Rastreamento de câncer de intestino identifica lesões em 231 pacientes

Uma ação de rastreamento do câncer de intestino resultou na identificação de 462 lesões em 231 pacientes (54%), com pelo menos 4 casos de câncer avançado já encaminhados para tratamento. O mutirão, realizado na cidade de Goiás (GO), ofereceu 8 mil testes FIT (exame de sangue oculto nas fezes), com uma taxa de positividade em torno de 8%.

No total, 563 pacientes foram encaminhados para a colonoscopia, sendo que 423 realizaram o exame. Considerada a maior ação de rastreamento de câncer de intestino do mundo, o mutirão ocorreu entre os dias 16 e 22 de março e contou com a participação de 65 médicos voluntários, profissionais de enfermagem, servidores da policlínica e da prefeitura da Cidade de Goiás.

Todos os moradores da cidade entre 45 e 70 anos foram convidados a participar da ação de rastreamento.

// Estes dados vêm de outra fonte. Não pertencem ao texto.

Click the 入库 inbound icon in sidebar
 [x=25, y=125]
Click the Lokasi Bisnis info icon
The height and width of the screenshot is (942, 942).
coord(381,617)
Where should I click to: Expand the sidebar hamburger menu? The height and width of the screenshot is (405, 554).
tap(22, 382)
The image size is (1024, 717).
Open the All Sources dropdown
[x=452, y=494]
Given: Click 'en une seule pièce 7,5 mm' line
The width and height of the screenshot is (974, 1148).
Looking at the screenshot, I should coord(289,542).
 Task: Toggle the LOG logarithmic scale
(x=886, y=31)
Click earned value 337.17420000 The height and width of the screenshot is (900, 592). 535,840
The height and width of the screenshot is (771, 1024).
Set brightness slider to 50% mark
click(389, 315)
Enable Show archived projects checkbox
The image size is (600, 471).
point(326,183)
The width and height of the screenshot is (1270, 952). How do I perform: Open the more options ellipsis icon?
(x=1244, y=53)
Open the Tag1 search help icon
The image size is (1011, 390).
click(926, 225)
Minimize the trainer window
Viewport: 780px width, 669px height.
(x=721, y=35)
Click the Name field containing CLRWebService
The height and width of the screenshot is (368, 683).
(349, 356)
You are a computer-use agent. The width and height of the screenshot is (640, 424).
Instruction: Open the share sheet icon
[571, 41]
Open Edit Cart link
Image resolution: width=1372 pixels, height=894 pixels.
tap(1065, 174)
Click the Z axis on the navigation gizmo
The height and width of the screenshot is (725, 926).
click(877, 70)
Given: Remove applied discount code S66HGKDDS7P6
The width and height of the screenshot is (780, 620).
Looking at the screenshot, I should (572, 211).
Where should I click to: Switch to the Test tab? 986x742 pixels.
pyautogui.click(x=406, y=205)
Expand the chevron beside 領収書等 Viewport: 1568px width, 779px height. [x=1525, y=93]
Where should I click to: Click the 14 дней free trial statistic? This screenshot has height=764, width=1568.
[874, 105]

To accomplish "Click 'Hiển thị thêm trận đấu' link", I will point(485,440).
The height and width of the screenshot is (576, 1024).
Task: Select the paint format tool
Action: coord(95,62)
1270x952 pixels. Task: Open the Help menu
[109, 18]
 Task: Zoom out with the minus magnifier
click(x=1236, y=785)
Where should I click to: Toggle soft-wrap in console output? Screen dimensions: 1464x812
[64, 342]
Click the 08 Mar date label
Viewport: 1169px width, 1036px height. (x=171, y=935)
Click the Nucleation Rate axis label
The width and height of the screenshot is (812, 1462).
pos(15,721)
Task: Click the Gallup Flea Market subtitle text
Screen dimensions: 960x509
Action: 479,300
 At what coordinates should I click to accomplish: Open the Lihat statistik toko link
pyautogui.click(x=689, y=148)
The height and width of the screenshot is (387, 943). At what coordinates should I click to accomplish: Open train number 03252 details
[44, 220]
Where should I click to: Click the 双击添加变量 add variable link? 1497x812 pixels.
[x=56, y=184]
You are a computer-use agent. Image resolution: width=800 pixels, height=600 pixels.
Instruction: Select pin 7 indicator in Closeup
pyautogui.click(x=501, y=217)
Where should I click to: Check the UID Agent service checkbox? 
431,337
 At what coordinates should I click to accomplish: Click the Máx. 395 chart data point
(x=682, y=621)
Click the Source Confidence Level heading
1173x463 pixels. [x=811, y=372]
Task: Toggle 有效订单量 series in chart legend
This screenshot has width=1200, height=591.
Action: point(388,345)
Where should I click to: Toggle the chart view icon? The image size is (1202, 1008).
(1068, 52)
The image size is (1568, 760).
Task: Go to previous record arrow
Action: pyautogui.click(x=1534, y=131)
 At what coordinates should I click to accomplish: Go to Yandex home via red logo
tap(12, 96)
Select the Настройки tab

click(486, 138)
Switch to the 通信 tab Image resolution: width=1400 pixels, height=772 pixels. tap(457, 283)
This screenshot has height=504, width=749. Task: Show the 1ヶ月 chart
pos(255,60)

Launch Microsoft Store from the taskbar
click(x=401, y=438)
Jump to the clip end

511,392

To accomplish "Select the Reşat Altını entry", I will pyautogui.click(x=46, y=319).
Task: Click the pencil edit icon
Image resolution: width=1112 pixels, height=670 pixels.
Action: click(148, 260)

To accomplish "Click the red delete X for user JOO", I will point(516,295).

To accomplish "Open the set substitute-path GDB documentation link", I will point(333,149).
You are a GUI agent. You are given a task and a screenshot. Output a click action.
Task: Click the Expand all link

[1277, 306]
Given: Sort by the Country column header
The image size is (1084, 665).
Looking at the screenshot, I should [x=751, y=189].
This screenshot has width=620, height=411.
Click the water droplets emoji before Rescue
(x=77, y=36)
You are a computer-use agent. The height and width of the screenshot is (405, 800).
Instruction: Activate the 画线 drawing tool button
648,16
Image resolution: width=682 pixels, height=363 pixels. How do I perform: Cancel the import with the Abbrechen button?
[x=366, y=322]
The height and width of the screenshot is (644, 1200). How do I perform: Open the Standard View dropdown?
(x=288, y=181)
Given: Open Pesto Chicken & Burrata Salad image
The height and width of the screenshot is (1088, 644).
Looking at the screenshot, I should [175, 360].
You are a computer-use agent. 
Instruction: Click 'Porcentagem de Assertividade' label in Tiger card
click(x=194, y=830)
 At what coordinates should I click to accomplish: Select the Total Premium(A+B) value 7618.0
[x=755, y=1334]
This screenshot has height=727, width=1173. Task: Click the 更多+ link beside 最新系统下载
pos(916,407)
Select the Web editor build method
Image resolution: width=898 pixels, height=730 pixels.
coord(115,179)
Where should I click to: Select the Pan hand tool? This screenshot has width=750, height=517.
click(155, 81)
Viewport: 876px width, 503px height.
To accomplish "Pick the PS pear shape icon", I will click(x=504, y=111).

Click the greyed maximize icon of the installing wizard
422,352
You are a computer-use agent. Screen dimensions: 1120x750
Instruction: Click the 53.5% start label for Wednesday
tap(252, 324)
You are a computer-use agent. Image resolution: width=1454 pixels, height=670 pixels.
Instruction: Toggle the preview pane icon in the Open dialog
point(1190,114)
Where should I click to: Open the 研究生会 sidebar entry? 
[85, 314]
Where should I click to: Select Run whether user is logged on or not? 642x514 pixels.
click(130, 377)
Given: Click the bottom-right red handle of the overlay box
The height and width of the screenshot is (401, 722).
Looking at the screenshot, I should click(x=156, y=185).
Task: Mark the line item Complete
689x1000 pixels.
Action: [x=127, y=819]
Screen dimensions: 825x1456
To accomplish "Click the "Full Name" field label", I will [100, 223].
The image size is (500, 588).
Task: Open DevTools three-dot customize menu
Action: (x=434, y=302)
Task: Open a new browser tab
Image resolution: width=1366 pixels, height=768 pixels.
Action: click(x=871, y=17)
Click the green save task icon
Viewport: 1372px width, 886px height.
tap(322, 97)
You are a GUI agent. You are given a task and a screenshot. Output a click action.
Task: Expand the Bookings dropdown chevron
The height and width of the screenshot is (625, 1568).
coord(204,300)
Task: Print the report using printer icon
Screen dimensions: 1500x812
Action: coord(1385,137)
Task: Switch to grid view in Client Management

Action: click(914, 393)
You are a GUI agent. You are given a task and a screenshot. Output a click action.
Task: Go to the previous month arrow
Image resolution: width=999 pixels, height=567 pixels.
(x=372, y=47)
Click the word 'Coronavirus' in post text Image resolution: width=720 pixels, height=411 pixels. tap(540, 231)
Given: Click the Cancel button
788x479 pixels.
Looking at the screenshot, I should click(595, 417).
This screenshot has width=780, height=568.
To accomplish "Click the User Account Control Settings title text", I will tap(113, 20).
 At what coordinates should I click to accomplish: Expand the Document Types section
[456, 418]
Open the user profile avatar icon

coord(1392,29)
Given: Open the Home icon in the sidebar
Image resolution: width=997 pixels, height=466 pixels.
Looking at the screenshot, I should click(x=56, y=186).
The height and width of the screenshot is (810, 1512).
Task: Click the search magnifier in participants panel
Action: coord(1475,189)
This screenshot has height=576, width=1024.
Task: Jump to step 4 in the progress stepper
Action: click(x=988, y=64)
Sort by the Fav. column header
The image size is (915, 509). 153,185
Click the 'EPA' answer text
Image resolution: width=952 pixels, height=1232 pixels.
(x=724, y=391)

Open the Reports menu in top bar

O estudo foi realizado em parceria entre a Sociedade Brasileira de Coloproctologia (SBCP) e a Sociedade Brasileira de Endoscopia Digestiva (SOBED).

De acordo com o presidente da SBCP, Sérgio Eduardo Alonso Araújo, a literatura médica tem mostrado um aumento significativo dos casos de câncer de intestino em pacientes com menos de 50 anos, com a mortalidade também em ascensão nesse grupo etário.

“Assim, diversas sociedades ao redor do mundo começaram a recomendar a realização dos exames diagnósticos mais cedo, aos 45 anos, o que passamos a adotar e alertar a população”, explicou.

Este ano, a idade recomendada para início do rastreamento foi reduzida de 50 para 45 anos. Segundo pesquisa recente da Fundação do Câncer, os casos de câncer colorretal devem crescer 21% até 2040.

Diagnóstico

Cerca de 65% dos casos de câncer de intestino são diagnosticados em estágios avançados, o que dificulta a recuperação dos pacientes e requer tratamentos mais agressivos, como quimioterapia, radioterapia e cirurgias complexas e invasivas.

O câncer de intestino é o único tipo de câncer que pode ser prevenido por meio da detecção de pólipos adenomatosos, que podem ser removidos durante a colonoscopia, impedindo que se transformem em lesões cancerígenas.